Later, generalized purpura appeared twice, accompanied by AOSD. BD-induced purpura is questionable because no other BD symptoms were apparent. In addition, histological examination revealed scattered dyskeratotic cells in the epidermis, which are characteristic of AOSD, but not of BD. Interface dermatitis was also seen in the patient, but no periadnexal infiltrate. This finding is also compatible with AOSD (1–3). Drug-induced purpura is also questionable because the purpura resolved, even during drug treatment. Therefore, the generalized purpura in this patient was associated with AOSD. The mechanism responsible for the generalized purpura is unclear because the patient had no evidence of thrombocytopaenia, coagulopathy, or vasculitis.
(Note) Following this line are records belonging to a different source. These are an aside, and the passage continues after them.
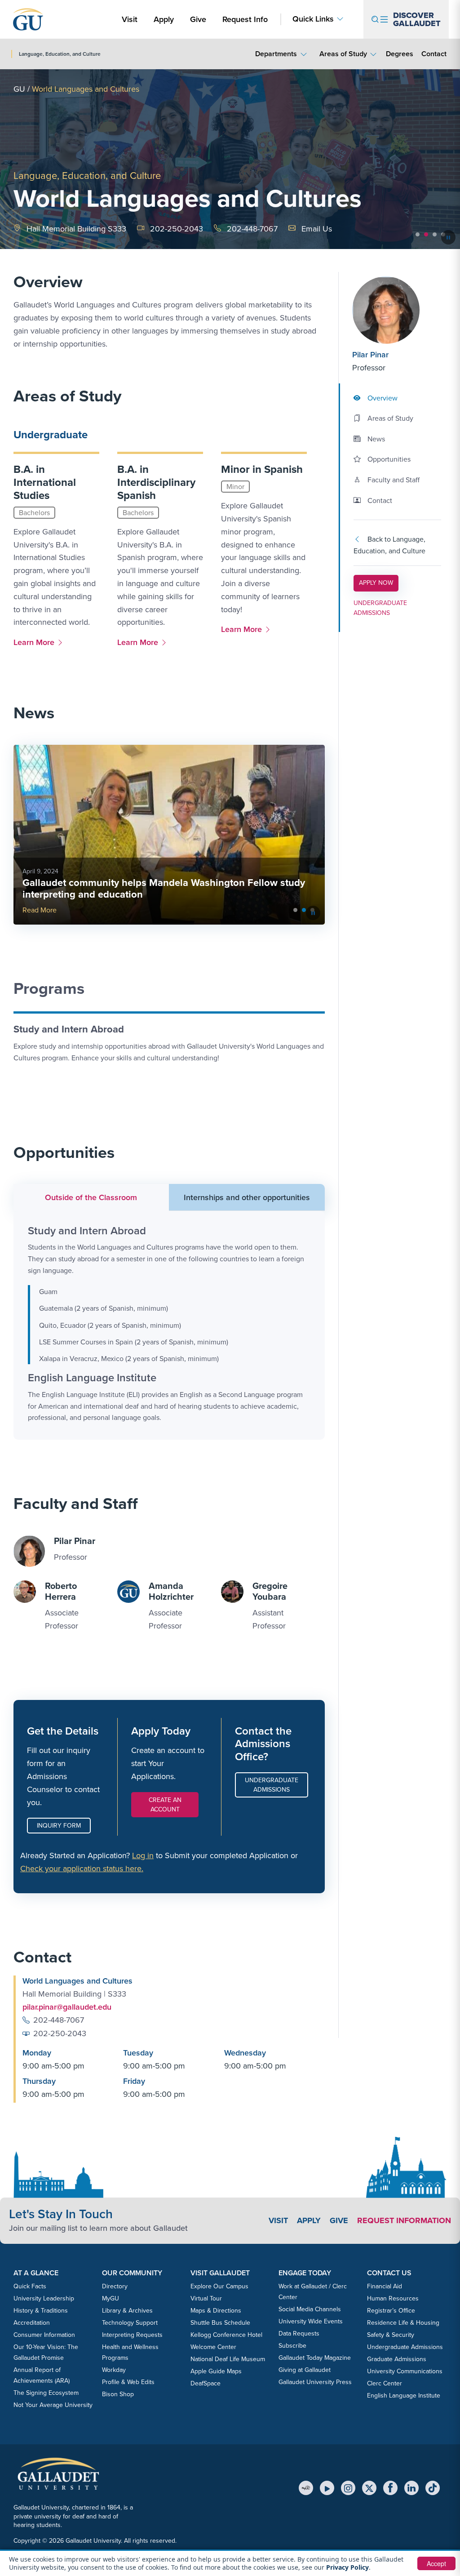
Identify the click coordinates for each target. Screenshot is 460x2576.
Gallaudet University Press (315, 2382)
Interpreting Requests (132, 2335)
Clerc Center (384, 2383)
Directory (115, 2286)
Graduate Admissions (396, 2359)
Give (198, 19)
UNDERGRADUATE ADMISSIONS (380, 608)
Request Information (404, 2220)
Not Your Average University (53, 2405)
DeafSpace (205, 2383)
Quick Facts (29, 2286)
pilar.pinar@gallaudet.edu (66, 2007)
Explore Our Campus (219, 2286)
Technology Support (130, 2322)
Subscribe (292, 2345)
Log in (143, 1855)
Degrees (399, 54)
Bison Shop (118, 2394)
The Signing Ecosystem (46, 2393)
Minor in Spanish (262, 469)
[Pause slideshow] (448, 237)
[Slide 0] (295, 910)
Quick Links (313, 19)
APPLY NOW (378, 582)
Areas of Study (343, 54)
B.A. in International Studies (44, 482)
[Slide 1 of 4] (418, 234)
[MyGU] (306, 2488)
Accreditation (31, 2322)
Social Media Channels (310, 2309)
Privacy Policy (347, 2567)
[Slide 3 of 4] (435, 234)
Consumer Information (44, 2335)
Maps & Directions (215, 2310)
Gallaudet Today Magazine (315, 2357)
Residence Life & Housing (403, 2322)
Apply (165, 19)
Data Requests (299, 2333)
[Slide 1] (304, 910)
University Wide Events (311, 2321)
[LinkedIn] (411, 2488)
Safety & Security (390, 2335)
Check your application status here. (81, 1868)
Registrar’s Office (391, 2310)
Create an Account (165, 1804)
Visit (129, 19)
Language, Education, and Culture (87, 175)
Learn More (35, 642)
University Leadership (43, 2298)
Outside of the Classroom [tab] (91, 1197)
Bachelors (34, 512)
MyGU (110, 2298)
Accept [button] (436, 2563)
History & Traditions (40, 2310)
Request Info (245, 19)
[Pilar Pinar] (396, 310)
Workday (114, 2370)
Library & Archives (127, 2310)
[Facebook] (390, 2488)
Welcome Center (213, 2347)
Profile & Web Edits (128, 2382)
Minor (235, 486)
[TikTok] (432, 2488)
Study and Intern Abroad (68, 1029)
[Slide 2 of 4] (426, 234)
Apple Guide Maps (216, 2371)
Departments (276, 54)
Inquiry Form (59, 1825)
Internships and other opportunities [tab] (247, 1197)
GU (19, 89)
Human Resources (393, 2298)
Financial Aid (384, 2286)
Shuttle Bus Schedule (220, 2322)
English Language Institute (403, 2395)
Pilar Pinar (370, 354)
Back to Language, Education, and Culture (389, 545)
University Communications (404, 2371)
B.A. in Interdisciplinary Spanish (156, 482)
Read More (39, 910)
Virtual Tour (206, 2298)
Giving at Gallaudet (305, 2370)
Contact (434, 53)
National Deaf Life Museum (227, 2359)
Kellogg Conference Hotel (226, 2335)
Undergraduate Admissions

Interestingly, the patient had been diagnosed with BD before onset of AOSD. To our knowledge, the coexistence of AOSD and BD has not been reported, whereas the coexistence of AOSD and SS has been reported previously (6). AOSD, BD and SS have a similar pathogenesis, wherein neutrophilic hyperactivity/dysfunction plays a pathogenic role (7, 8). Notably, the patient expressed HLA-B51 and HLA-B54, which are related to BD (8) and SS (9), respectively. In addition, the patient had a high level of serum IL-18, which is known to play a significant role in the pathogenesis of BD (10) and AOSD (11). This genetic background, accompanied by the overproduction of IL-18, may contribute, at least partially, to the coexistence of AOSD and BD in this patient and to the occurrence of generalized purpura as a rare skin manifestation in cases of AOSD.

The authors have no conflicts of interest to declare.